And in the end he followed it—followed his own body when it was borne outside the limits of the encampment and cast into a thicket of bushes, where its disposition was watched by Maia, who accompanied the now openly amorous guard and lingered beside the thicket with him after the other soldiers had cast down their burden and gone.
"Let us remove its clothing," she suggested. "To waste it were a loss."
The guard assented.
Five minutes later, more than a little aghast, Croft found his material tenement stretched stark upon the ground. Maia and her lover were moving off. In her arms the girl bore his suit of soft, brown leather.
In a way now Croft became more and more disturbed. Vague fancies filled his mind. At the first he had trusted her wholly, but this last move he did not understand. He recalled the story Parthys had told of the blue servants rising against their employers during the present trouble, and he marked the manner in which she accepted the blue man's advances.
After all, she was a Mazzerian herself, he thought, and there was no reason save her possible affection for Naia to insure her worthiness of trust. Still—she had shown him the tiny cross from the apron about her waist, and she had told him to die, as Naia had advised he should. After all, she might have some definite reason beyond his present knowledge for divesting his body of clothes. And he could do nothing until nightfall. That being the case, and the night being several hours removed, there was nothing to do but wait. Dead it might be in seeming, yet Croft knew that lying thus in the open his body needed protection. In the middle of the thicket he settled down beside it. It was rather odd, he found himself thinking, to be sitting there keeping an invisible watch of his own form.
Now and then, as the afternoon passed, he stole a glance at the camp. There was bustle there, a moving and shifting of men. It came to him that Bandhor, after his council, was preparing for another attack of Atla, urged thereto by Maia's report concerning the approaching reinforcements of weapons and men.
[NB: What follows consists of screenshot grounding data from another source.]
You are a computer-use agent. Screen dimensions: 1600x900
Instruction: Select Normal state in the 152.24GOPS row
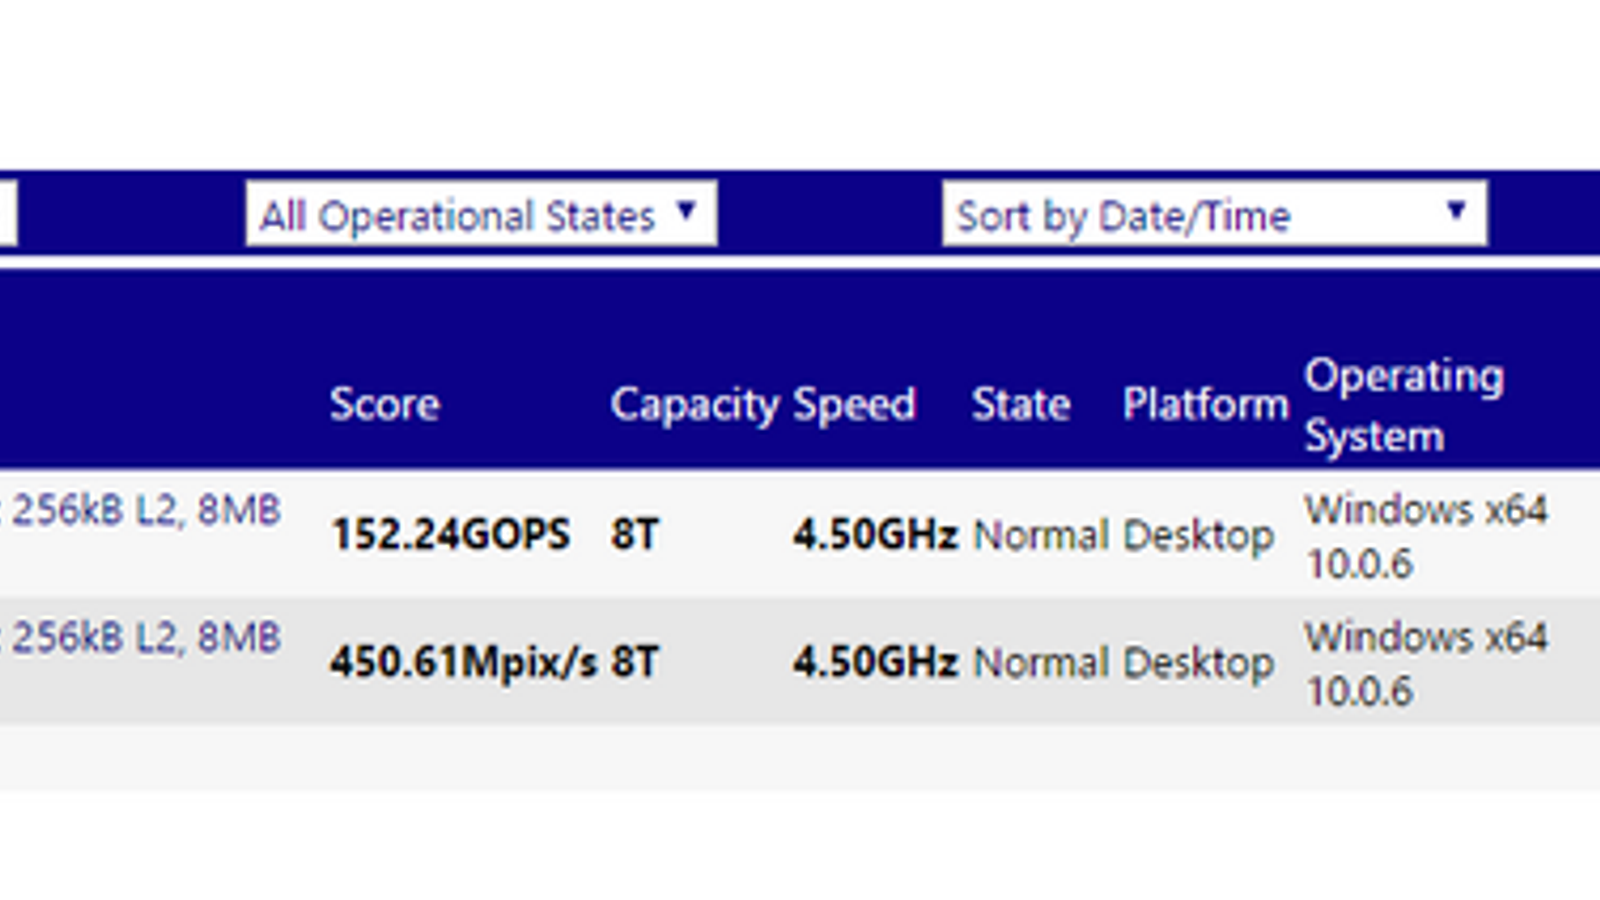[x=1041, y=536]
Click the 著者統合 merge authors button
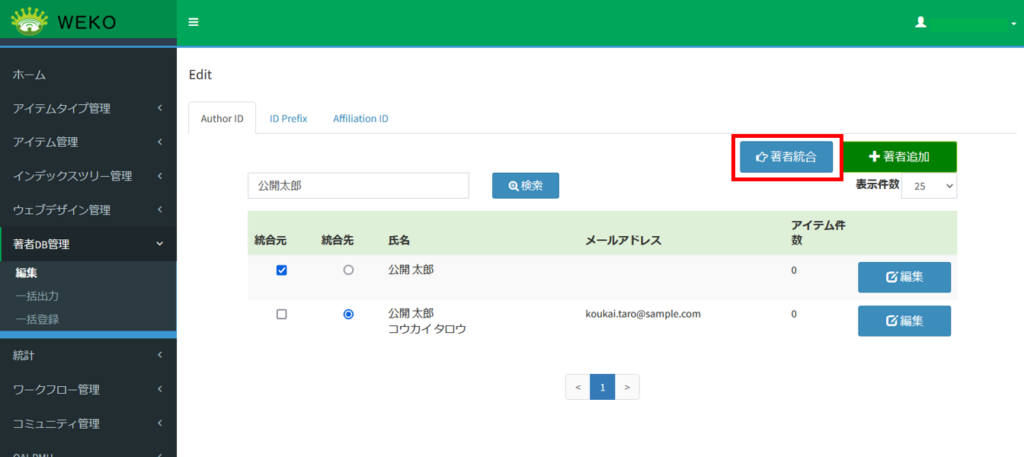 pyautogui.click(x=786, y=157)
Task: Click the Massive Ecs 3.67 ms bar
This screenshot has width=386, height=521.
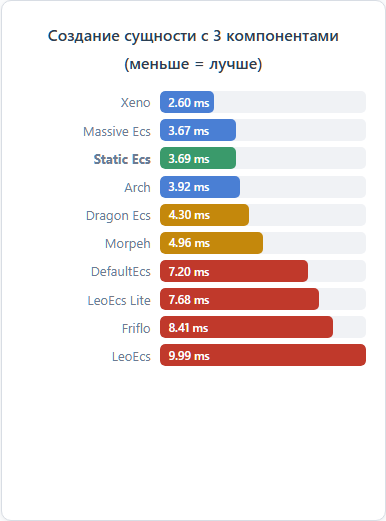Action: tap(198, 130)
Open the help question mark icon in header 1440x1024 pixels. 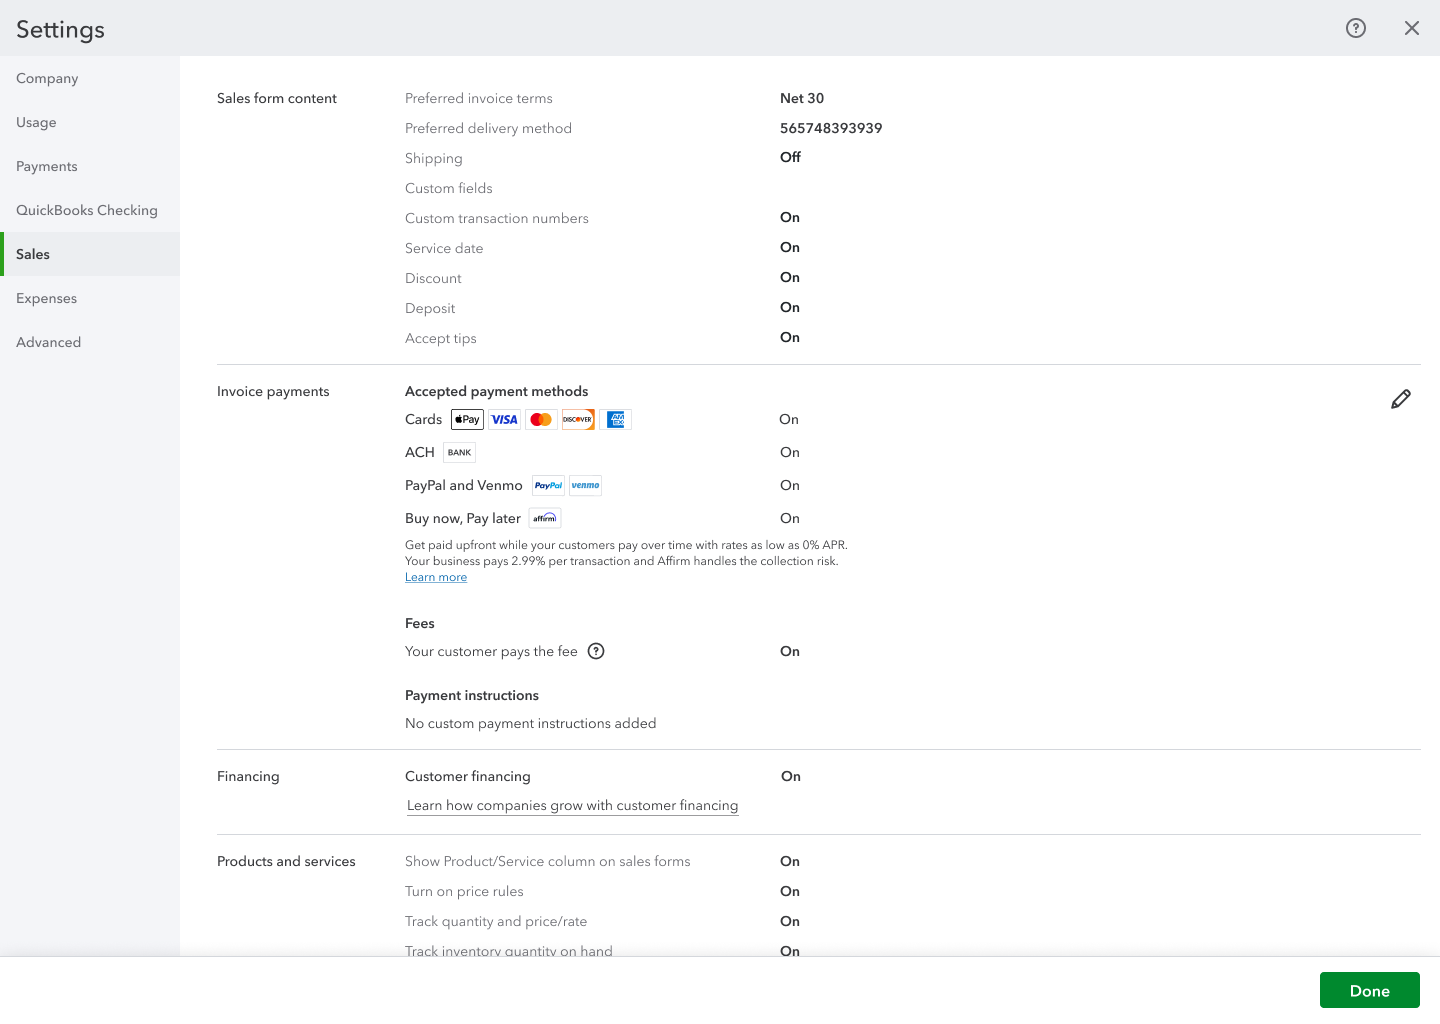click(x=1355, y=28)
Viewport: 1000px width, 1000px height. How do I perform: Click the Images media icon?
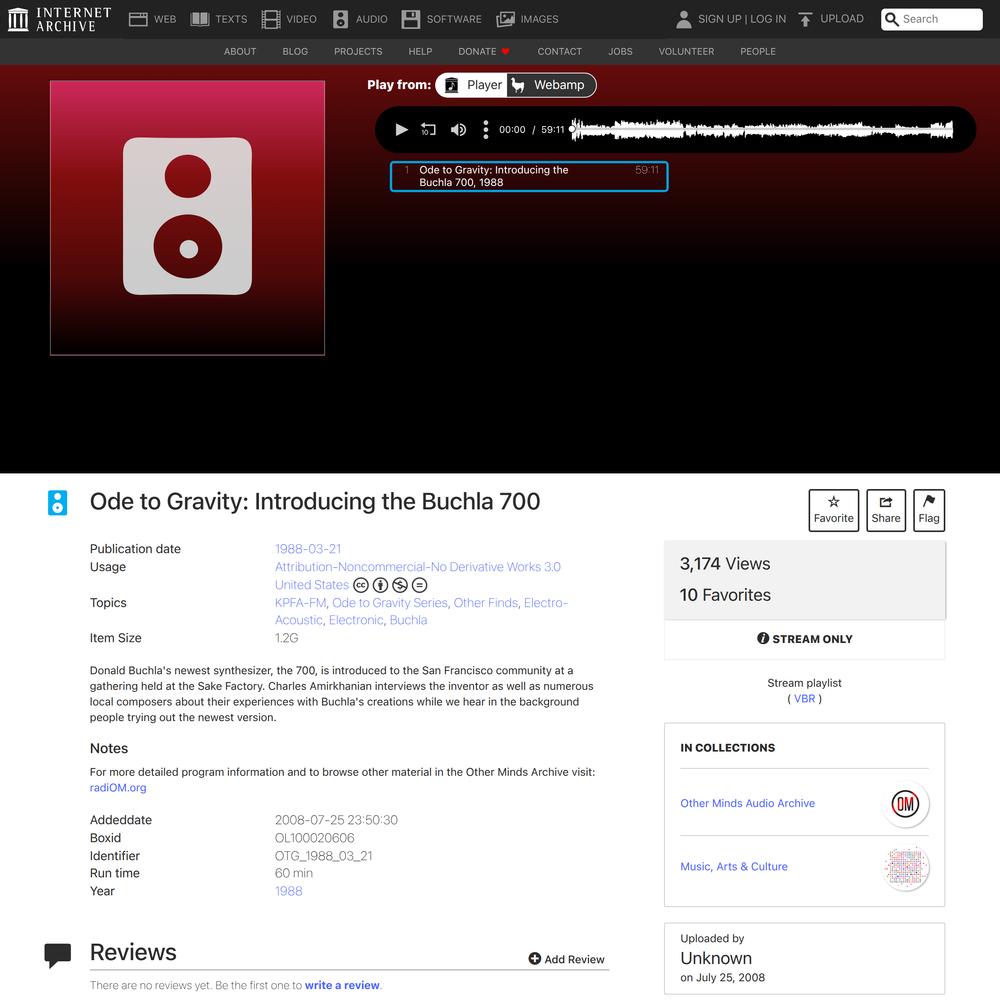(506, 19)
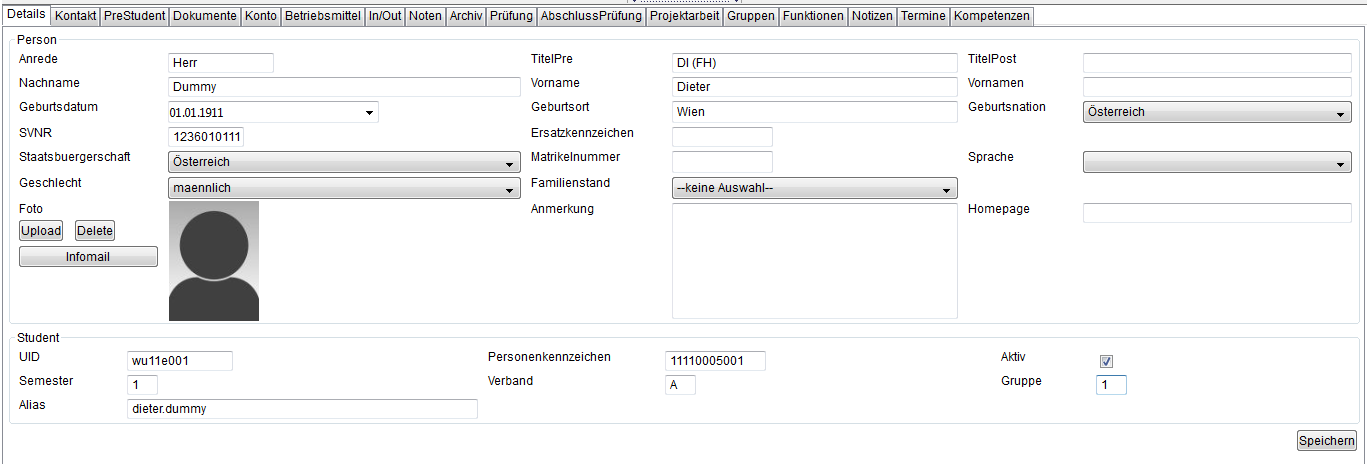Viewport: 1367px width, 464px height.
Task: Open the Betriebsmittel tab
Action: pos(322,16)
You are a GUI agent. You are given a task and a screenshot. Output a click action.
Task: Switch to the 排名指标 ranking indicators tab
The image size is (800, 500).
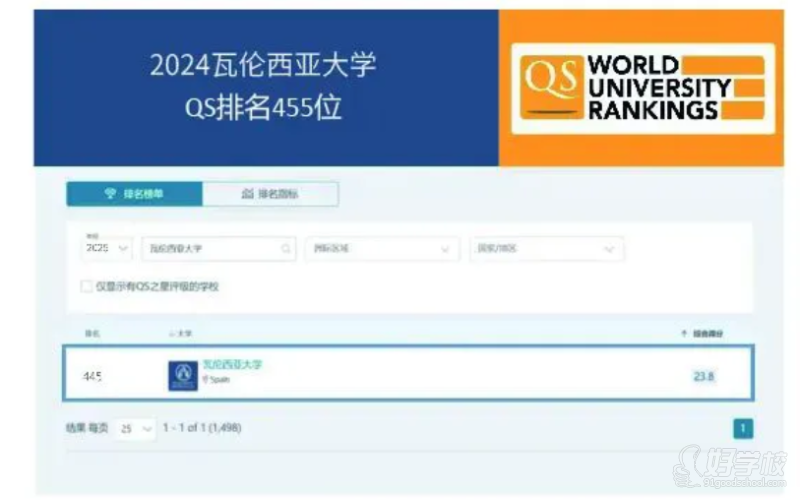click(x=270, y=194)
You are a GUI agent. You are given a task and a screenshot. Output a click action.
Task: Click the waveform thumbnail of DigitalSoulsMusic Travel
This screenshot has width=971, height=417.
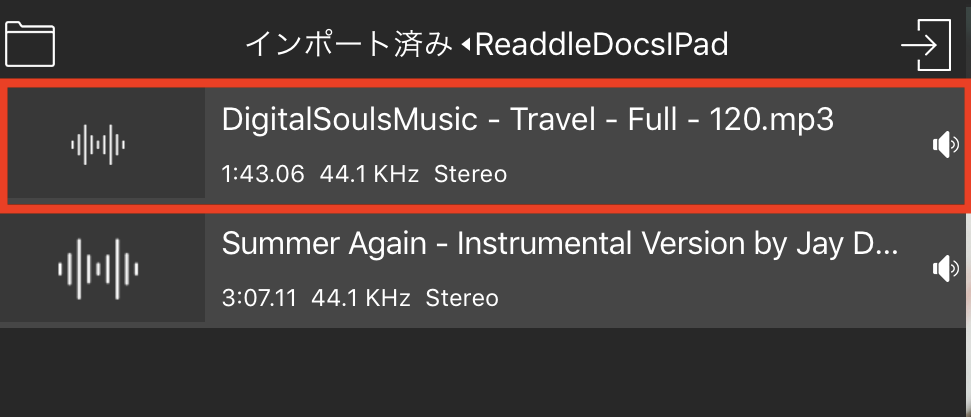tap(98, 146)
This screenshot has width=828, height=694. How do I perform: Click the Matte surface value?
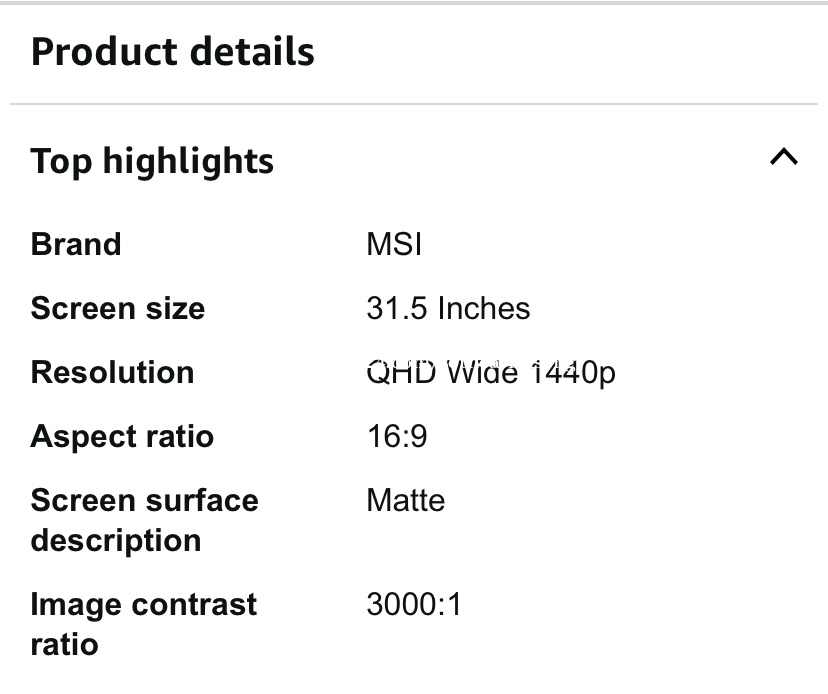click(405, 500)
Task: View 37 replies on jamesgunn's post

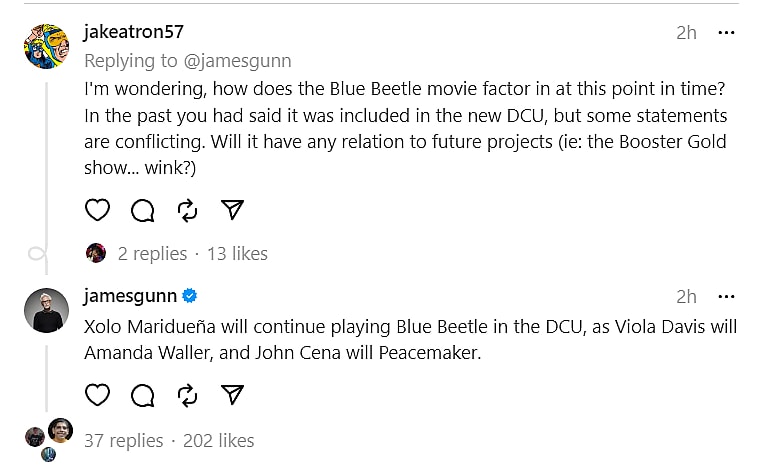Action: [x=124, y=440]
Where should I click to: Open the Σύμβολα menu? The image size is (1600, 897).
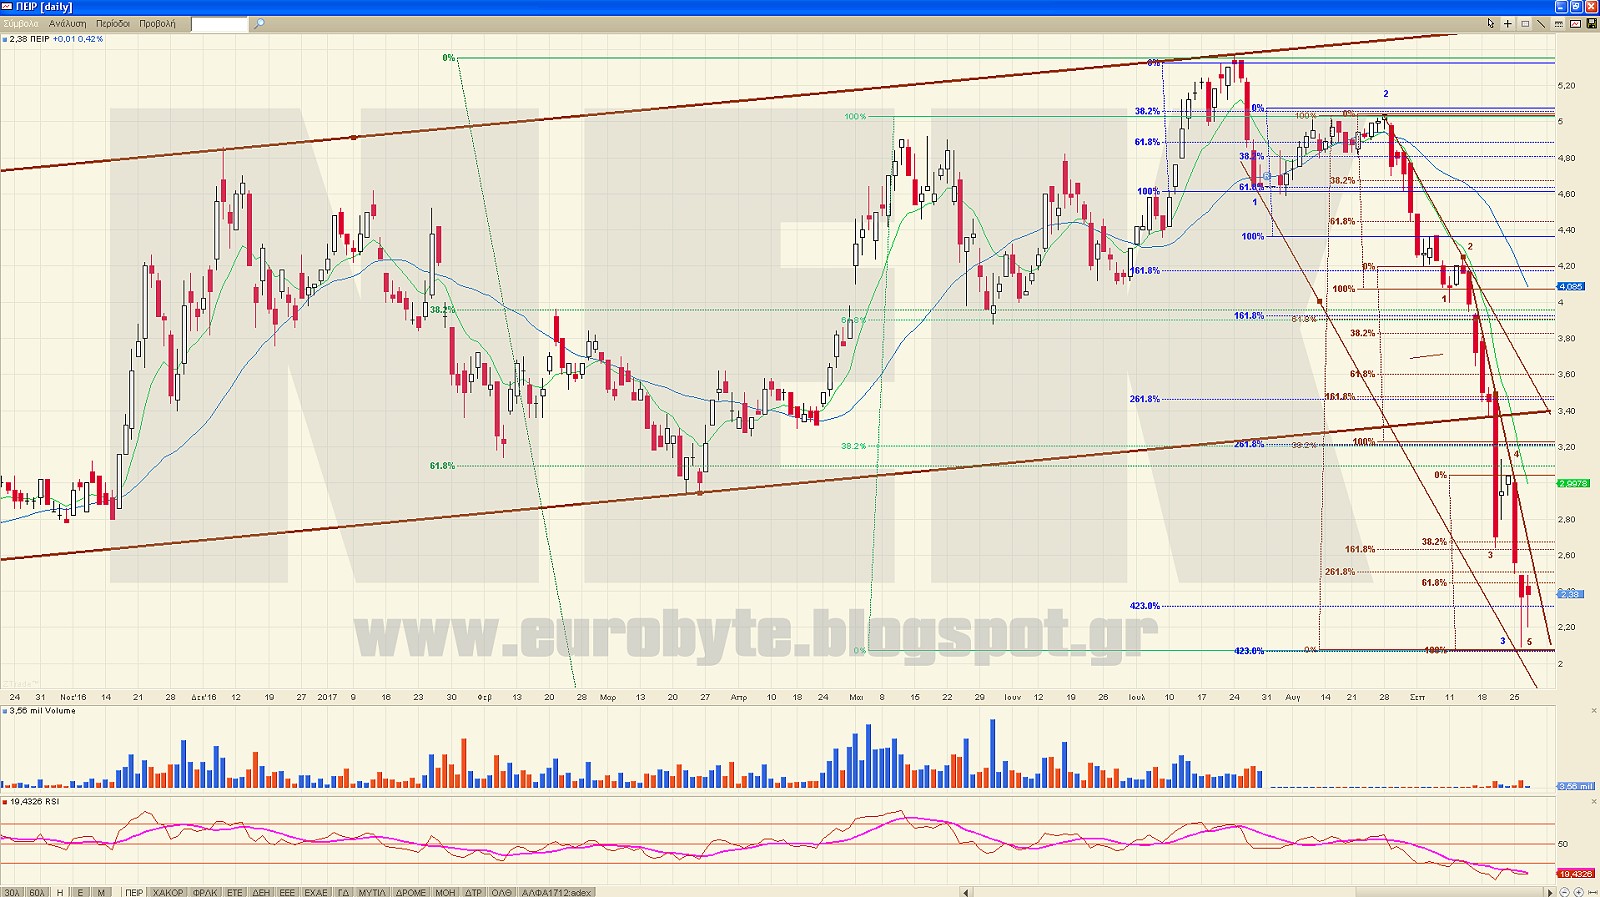pyautogui.click(x=21, y=24)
Well, let them attack, he thought with a grim satisfaction. Jadgor would hold out through yet one more attack surely, and by then Bandhor would have lost his chance, once Robur and his forces had arrived.
Night came at last. Purposely Croft waited until late before making his venture at escape. And while he waited, there stole into the thicket a dim shape, which approached his body and sank beside it on the ground.
It was Maia. More than a little surprised, Croft watched her. She carried a bundle. She undid it. She moved higher beside his body and raised his head, supporting it on her thighs. Then swiftly she began to shave it, turning it to reach the back, and working rapidly on the sides. That done, while comprehension flashed into Croft's mind, and with it renewed confidence in this girl, as he recalled his words to Naia concerning some such thing as this, she took a small box from her bundle and began rubbing the scalp-lock she had left upon his poll with a substance it contained. After that she lifted a flask and removed a stopper. Working rapidly, she began smearing the body with some dark fluid, spreading it thinly upon the skin, rubbing it to as even a coating as she might with rapid hands. And as she worked Croft's body lost its ivory whiteness and became a dark-hued thing like her own. At the end she took a small cloth from the articles she had brought with her and twisted it deftly about his loins.
And as she finished and straightened herself from her labors, Croft, sensing it time for his reviving, opened the eyes of the body over which she had worked and spoke.